27 de mai. de 2006
Insensatez
....E, naquela manhã, ele pareceu mais louco do que nunca. Aprontou seu café, tomou seu costumeiro banho, calçou sapatos nos pés trocados, camisa sem botão, uma bermuda jovem, estilo surfistas, e saiu para trabalhar. Não fosse o fato de ele já estar aposentado há quatorze anos, até que isso poderia ser considerado um ato normal para a família, já acostumado com seus sumiços no meio do dia, o que ele chamava ´´ trabalho ``.
Sua mulher foi à loucura, mas ela só foi, e voltou.

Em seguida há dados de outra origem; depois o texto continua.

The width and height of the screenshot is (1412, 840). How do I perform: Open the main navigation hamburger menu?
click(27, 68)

Ligou para parentes que não queriam se meter nos problemas. Por causa disso vários irmãos não se falavam. Antes faziam de tudo por ele, e quando começou os primeiros passos de possível loucura, alertaram-na, mas foi em vão. Jamais ela internaria o marido, o pai de seus dois amados filhos. E era humilhante a situação. Ele não merecia isso. O que os vizinhos diriam?

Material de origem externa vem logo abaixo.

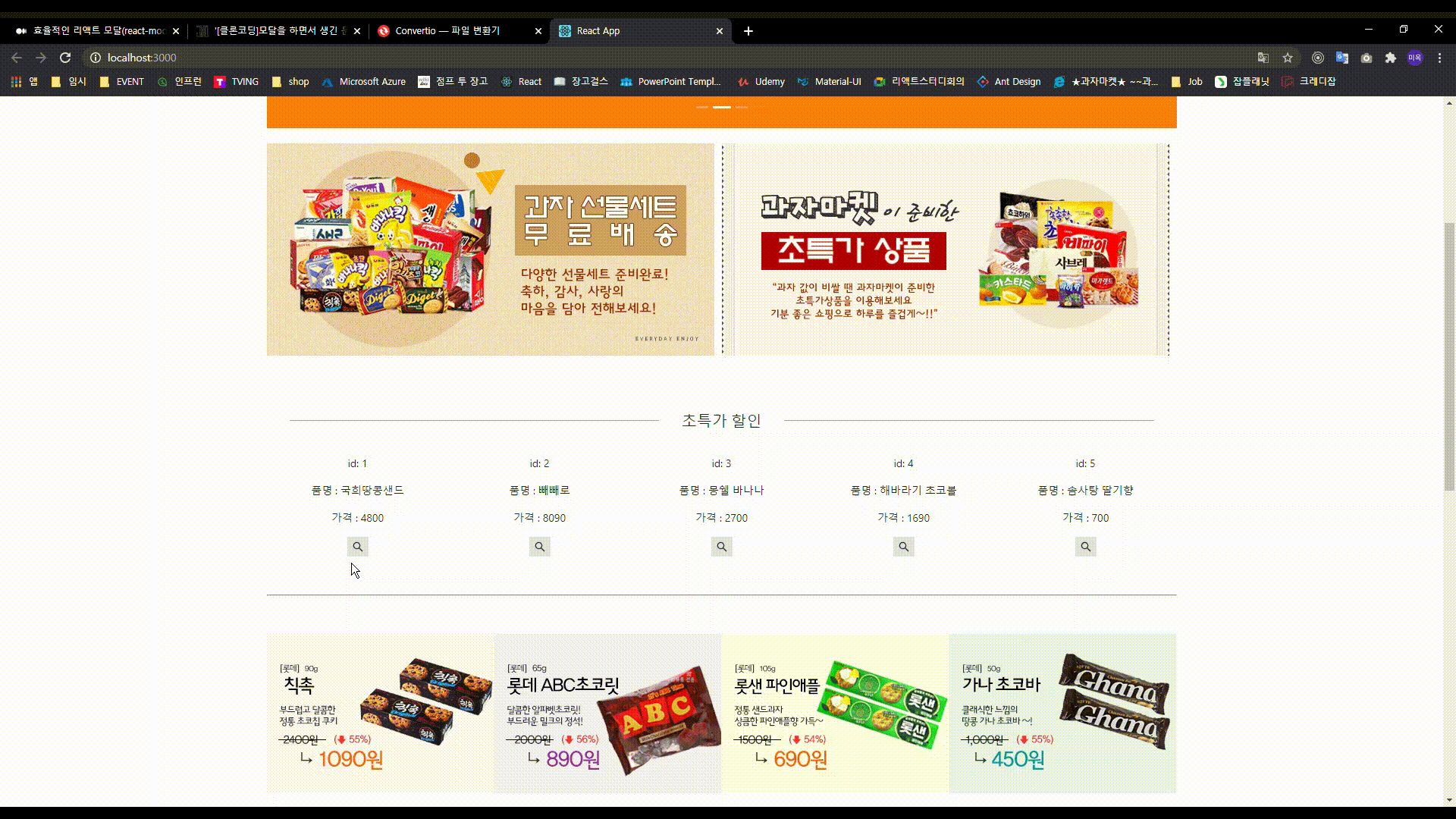Click the scrollbar down arrow
This screenshot has height=819, width=1456.
point(1449,799)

Dessa forma, os anos foram passando. Foi para não mostrar para vizinhos, por não ouvir parentes próximos e distantes, por não querer envergonhar os filhos, e não sofrer mais, que ela decidiu cuidar da loucura do amado. Ela havia prometido diante de Deus, naquela igrejinha do interior onde eles haviam nascidos, que não se separariam jamais, e seria até que a morte os separassem. Assim, foram abençoados pelo padre mais antigo da cidade.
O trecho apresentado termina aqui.